TEMPO.CO, Jakarta - Grand Slam, puncak turnamen tenis profesional individu di dunia, seperti Prancis Terbuka yang sedang berlangsung di lapangan tanah liat Roland Garros, Paris, sampai Minggu, 9 Juni 2019, ini masih merupakan barang mewah buat para petenis Indonesia.
Ada petenis andalan Indonesia saat ini yang baru saja tampil di Roland Garros yaitu Christopher Rungkat. Petenis yang akrab dipanggil Christo ini bermain di ganda putra berpasangan petenis asal Cina, Cheng-Peng Hsieh.
Mereka berhasil menumbangkan unggulan ke-16, Austin Krajicek (Amerika Serikat)/Artem Sitak (Selandia Baru) 6-3, 6-4 pada babak kedua kedua. Namun, pada babak ketiga, mereka dikalahkan pasangan Prancis, Gregoire Barrere/Quentin Halys, melalui pertarungan ketat tiga set, 7-6 (8-6), 3-6, 6-3.
Christo mengucapkan terimakasih untuk seluruh dukungan yang telah diberikan olehnya. Hal tersebut disampaikannya melalui Instagram Story miliknya, @christorungkat. Dengan mengunggah foto dirinya bersama dengan pasangannya yang sedang berada di lapangan tanah liat, Rolland Garros, Paris, Christo menuliskan sebuah teks singkat.
"Kami telah berjuang keras. Kami memberikan segala yang terbaik yang kami bisa. Terima kasih semuanya atas segala dukungannya," tulis Christo, seperti dikutip dari Indosport.com.

§ DATA YANG DIBERIKAN:
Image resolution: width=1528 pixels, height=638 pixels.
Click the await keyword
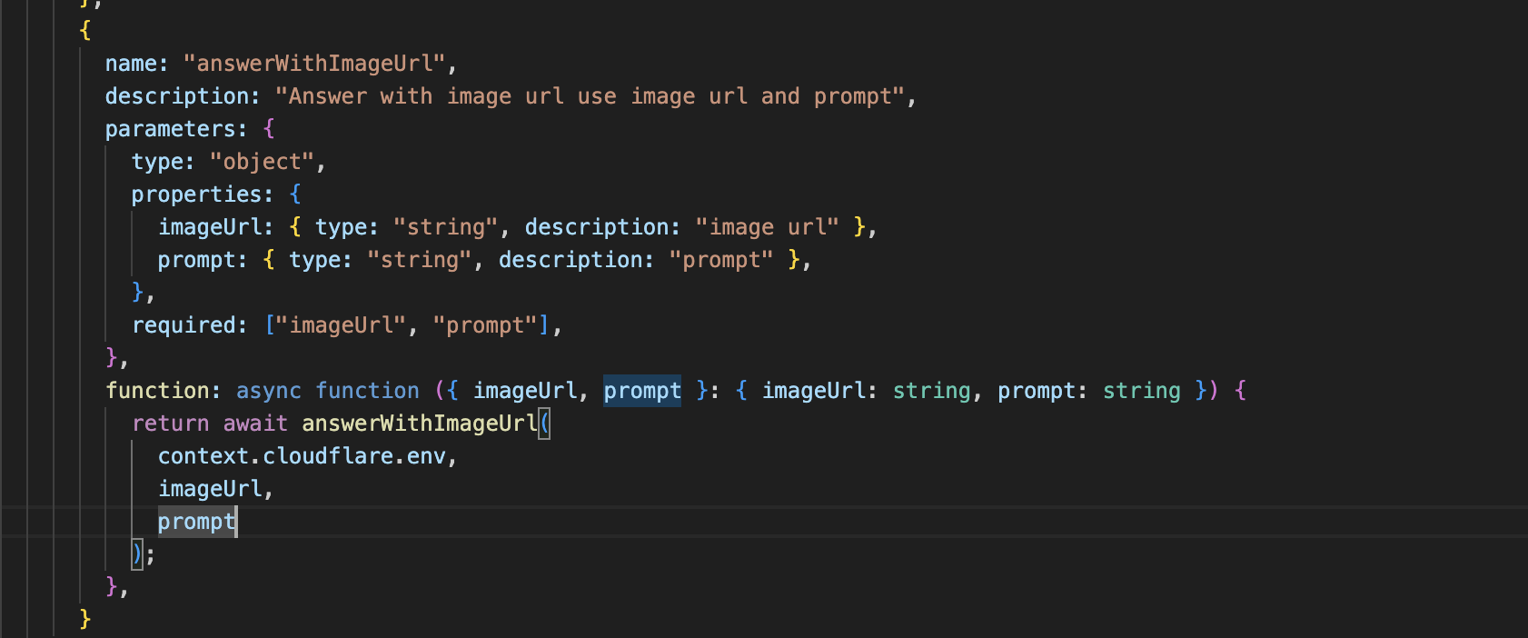(x=255, y=424)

§ TUGAS TERTULIS A:
Tentukan apakah tiap pernyataan berikut sesuai dengan berita tentang Christopher Rungkat di Roland Garros. Jawab ya atau tidak, lalu kutip kata-kata berita yang menjadi dasarnya. (i) Prancis Terbuka 2019 berlangsung sampai Minggu, 9 Juni 2019. (ii) Christo dan pasangannya kalah dari Austin Krajicek/Artem Sitak. (iii) Christo menyampaikan terima kasihnya melalui Instagram Story.
§ TUGAS TERTULIS B:
Sebutkan semua petenis yang namanya tercantum dalam berita tentang Christopher Rungkat di Roland Garros.
§ TUGAS TERTULIS C:
Lanjutkan berita tentang Christopher Rungkat di Roland Garros, mulai setelah kalimat terakhirnya.

§ JAWABAN TERTULIS A:
(i) Ya: "sampai Minggu, 9 Juni 2019"
(ii) Tidak: "Mereka berhasil menumbangkan unggulan ke-16, Austin Krajicek (Amerika Serikat)/Artem Sitak (Selandia Baru) 6-3, 6-4"
(iii) Ya: "Hal tersebut disampaikannya melalui Instagram Story miliknya, @christorungkat"

§ JAWABAN TERTULIS B:
Christopher Rungkat, Cheng-Peng Hsieh, Austin Krajicek, Artem Sitak, Gregoire Barrere, Quentin Halys

§ JAWABAN TERTULIS C:
Petenis ganda campuran Indonesia Christopher Rungkat (kiri) dan Aldila Sutjiadi memperlihatkan medali emas pada upacara penganugerahan medali seusai menang atas petenis Thailand Luksika Kumkhum dan Sonchat Ratiwatana pada final tenis ganda campuran Asian Games 2018 di Jakabaring Sport City, Palembang, Sumatera Selatan, Sabtu, 25 Agustus 2018. Pasangan ganda campuran Indonesia menang 6-5, 5-7, 10-7. ANTARA/ INASGOC/Wahyu Putro A
Tenis Indonesia bangkit lagi dengan keberhasilan Christopher Rungkat/Aldila Sutjiadi merebut medali emas ganda campuran tenis Asian Games 2018. Raihan itu adalah emas pertama yang diraih petenis Indonesia dalam pesta olahraga multicabang Asia ini sejak Asian Games 2002.
Christo/Aldila juga mengikuti jejak Yayuk Basuki/Hary Suharyadi pada 1990 sebagai ganda campuran tenis Indonesia yang merebut emas Asian Games.
Tapi, pada seri Grand Slam, petenis-petenis Indonesia setelah era Yayuk Basuki masih susah untuk mengukir sejarah baru buat negaranya.
Prestasi tertinggi petenis Indonesia pada seri Grand Slam –yang berlangsung empat kali dalam setiap tahun- masih dipegang Yayuk Basuki. Berpasangan dengan Nana Miyagi yang saat itu bermain atas nama Jepang, Yayuk mencapai semifinal ganda campuran Amerika Serikat Terbuka 1993.
Dua mantan petenis terbaik Asia Tenggara, Yayuk Basuki dari Indonesia dan Tamarine Tanusagarn dari Thailand. TEMPO/Egi Adyatama
Demikian juga di nomor tunggal, sukses Yayuk Bauski mencapai perempat final Wimbledon 1997 pernah bisa disamai lagi oleh petenis Indonesia sampai generasi Christo ini.
Di nomor tunggal, Yayuk juga mencapai babak keempat Australia Terbuka 1998, babak ketiga Prancis Terbuka 1996, dan babak kedua Amerika Serikat Terbuka 1991 serta 1997.
Generasi setelah Yayuk, yaitu petenis putri Wyne Prakusya terhenti pada babak pertama Australia Terbuka 2001, 2002, babak kedua Prancis Terbuka 2002, babak kedua Wimbledon 2002, dan babak kedua Amerika Serikat 2001.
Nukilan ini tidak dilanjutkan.